Menuju konten utama

Alasan Komisi III DPR Kebut Bahas RKUHP dan RUU Pemasyarakatan

Revisi Kitab Undang-undang Hukum Pidana (RKUHP) bisa sejalan dengan RUU Permasyarakatan agar dapat mengatur sejumlah kebijakan terkait kelebihan kapasitas Lapas.

Alasan Komisi III DPR Kebut Bahas RKUHP dan RUU Pemasyarakatan
Anggota Komisi III DPR, Arsul Sani. ANTARA FOTO/M Agung Rajasa.

tirto.id - Anggota Komisi III DPR, Erma Ranik menyatakan revisi Kitab Undang-undang Hukum Pidana (RKUHP) diharapkan bisa sejalan dengan RUU Permasyarakatan agar dapat mengatur sejumlah kebijakan terkait kelebihan kapasitas Lapas.

"Mudah-mudahan bisa berjalan seiring antara RKUHP dan RUU Pemasyarakatan," ucap Erma saat di Kompleks Parlemen, Senayan, Jakarta Selatan, Senin (16/9/2019).

Lebih lanjut, Erma menuturkan besok, Selasa (17/9/2019), RUU Permasyarakatan akan dibawa ke tingkat Rapat Kerja.

"Rencananya begitu [tingkat rapat kerja]. Besok pengambilan keputusan tingkat satu, mudah-mudahan lancar. Kami sedang menyisir pasal-pasal, mudah-mudahan pemasyarakatan kita jauh lebih baik," pungkasnya.

Alasan Komisi III DPR RI akan segera merampungkan pembahasan RUU Pemasyarakatan karena hingga saat ini kapasitas lapas sudah semakin membludak.

DPR RI mengatakan hingga saat ini jumlah narapidana yang ditahan di Lapas sebanyak 264.234 orang. Sementara, kapasitas Lapas di Indonesia hanya dapat menampung sebanyak 128.591 orang.

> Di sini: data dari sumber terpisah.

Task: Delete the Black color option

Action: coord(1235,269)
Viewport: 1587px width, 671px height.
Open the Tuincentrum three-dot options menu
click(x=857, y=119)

"Sehingga kelebihan [kapasitas] sebesar 105 persen," kata Erma.

Politikus Partai Demokrat itu mengatakan, untuk mengantisipasi kelebihan kapasitas Lapas. Pihaknya meminta kepada pemerintah untuk membuat sistem baru agar dapat membatasi jumlah narapidana yang masuk ke dalam Lapas.

Namun, bukan dengan cara membangun banyak Lapas seperti pada masa penjajahan Belanda. Sebab, hal tersebut tidak menyelesaikan masalah.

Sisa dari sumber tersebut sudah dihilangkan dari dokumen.